一読、そこから忌まわしいものを感じるのだが、その前には「エスキャルゴオ」とある。普通は、エスカルゴという食用かたつむりのことだ。この音の誇張のされ方から、しゃれた料理名に、度を越えて破目をはずした何らかの心理状態を感じ取る。
加藤は、このように音感でもって何事かを表すのがとてもうまい。
そして、そこからさらに歌を遡って上二句へ目を移す時、最初、楽しげなと受け取った「誕生日祝ういわおう」が、尋常でない躁状態のものとしてひびく。ひらがなに開かれた「いわおう」も何だかこわい。
下句の方から、いやな感じがせり上がるようにして、一首全体をおおうのだ。
三句目を七音に余らせているのも、上二句の調子のよさを押さえるようにして歌のながれをうまくよどませている。

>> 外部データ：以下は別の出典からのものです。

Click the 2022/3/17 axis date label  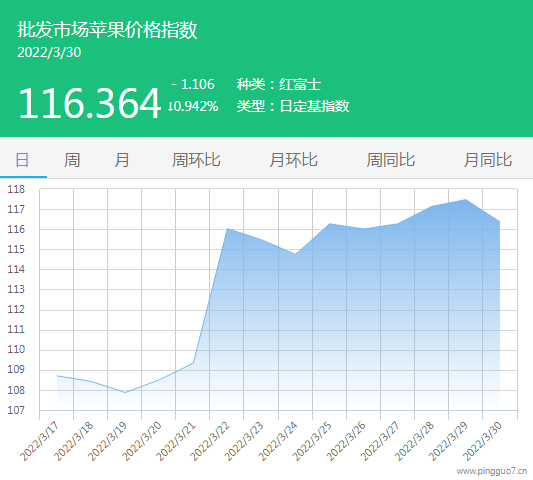pos(39,441)
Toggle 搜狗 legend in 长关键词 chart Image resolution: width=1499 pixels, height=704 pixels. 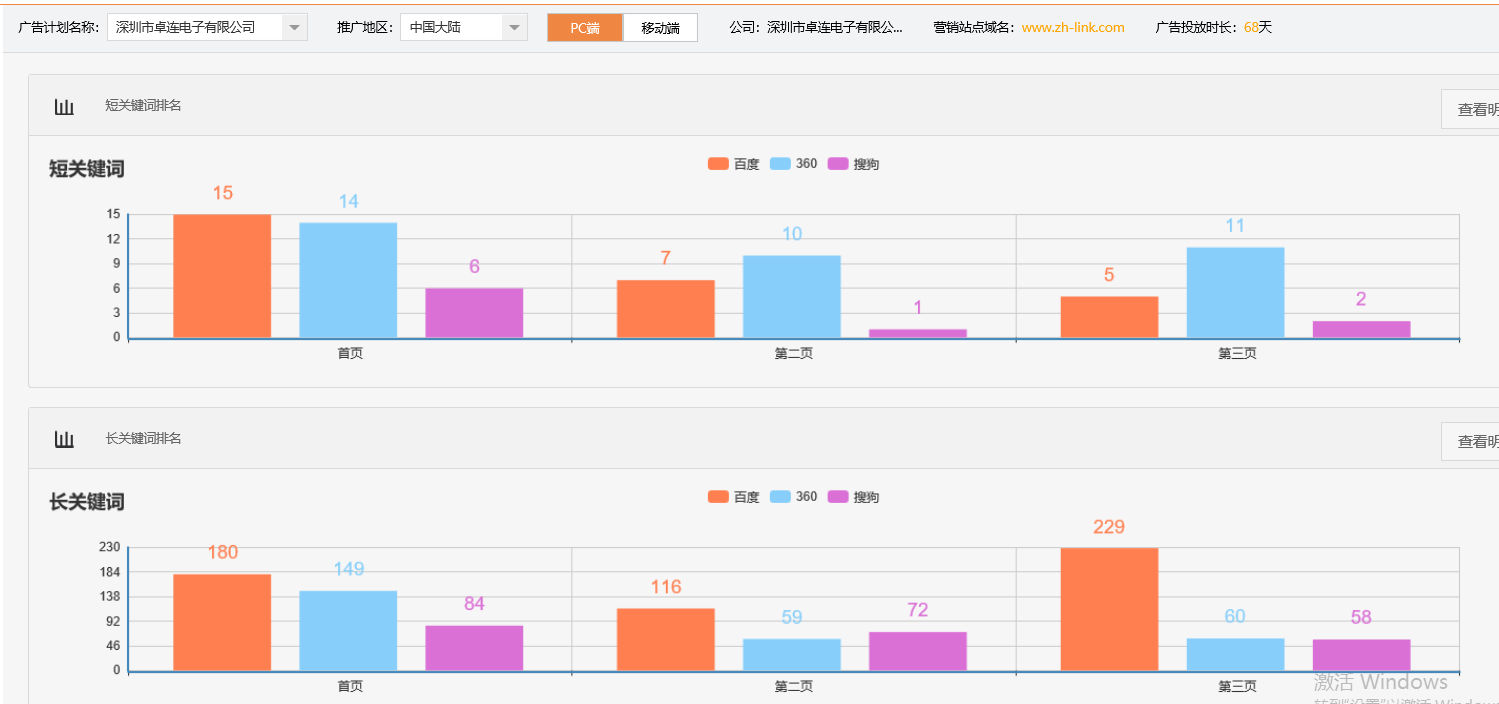click(853, 497)
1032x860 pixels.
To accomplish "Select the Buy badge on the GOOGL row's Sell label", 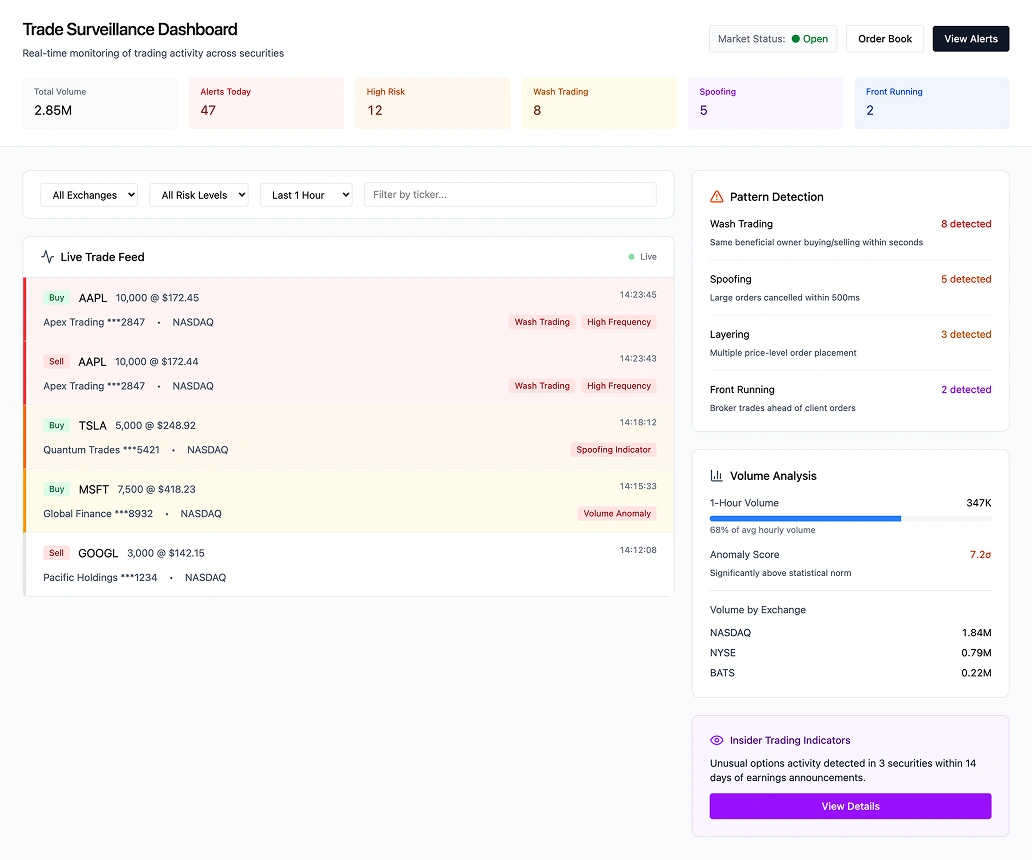I will (x=56, y=552).
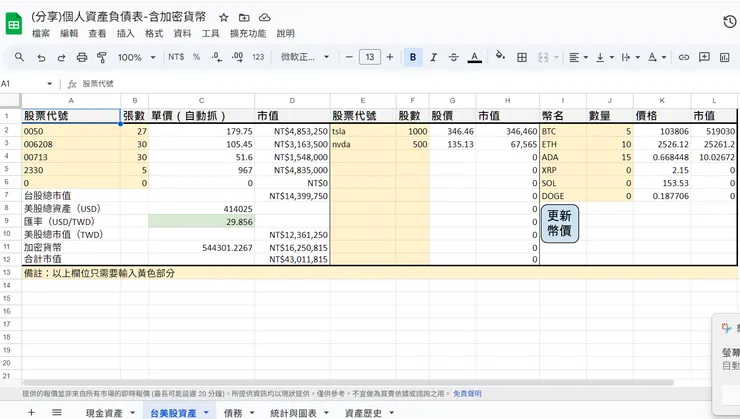The width and height of the screenshot is (740, 419).
Task: Click the 更新幣價 button
Action: pos(559,223)

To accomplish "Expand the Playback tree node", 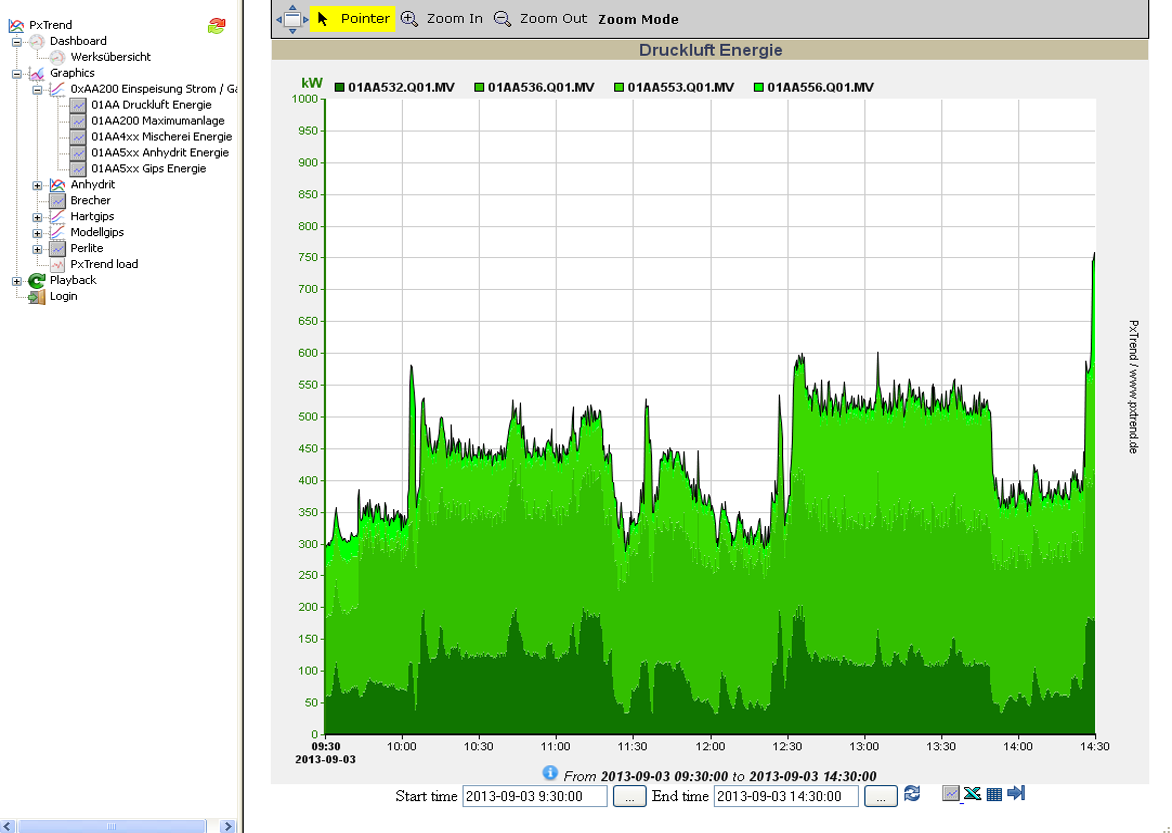I will [x=17, y=281].
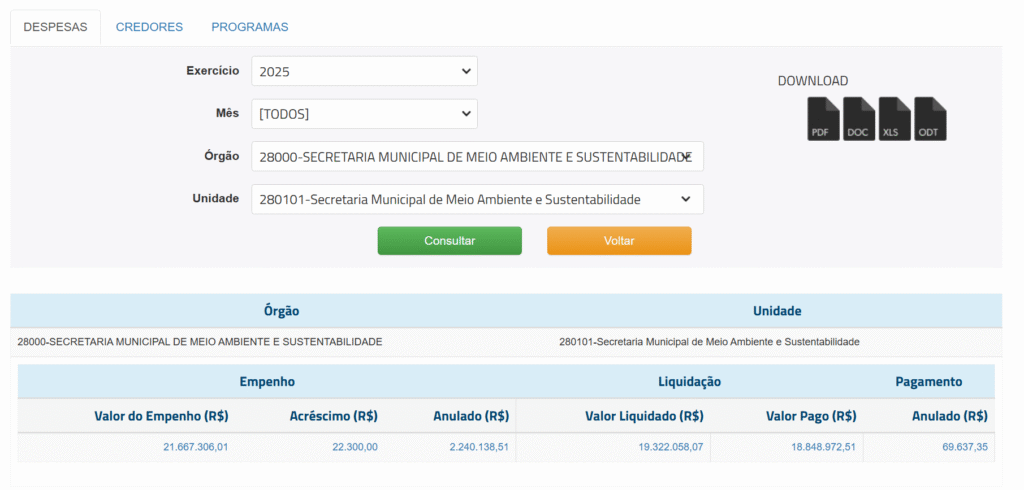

この一首は、「ホスピタル」と題された章にあるが、そうした場を思わなくとも、一首からたちのぼるものは十分だ。
誕生日って、本当にめでたいか?
生まれてくるって、いいことか?
生き延びるって、実際、どうよ?
喜ばしいものとして位置づけてしまうことによって、人が隠しているもの。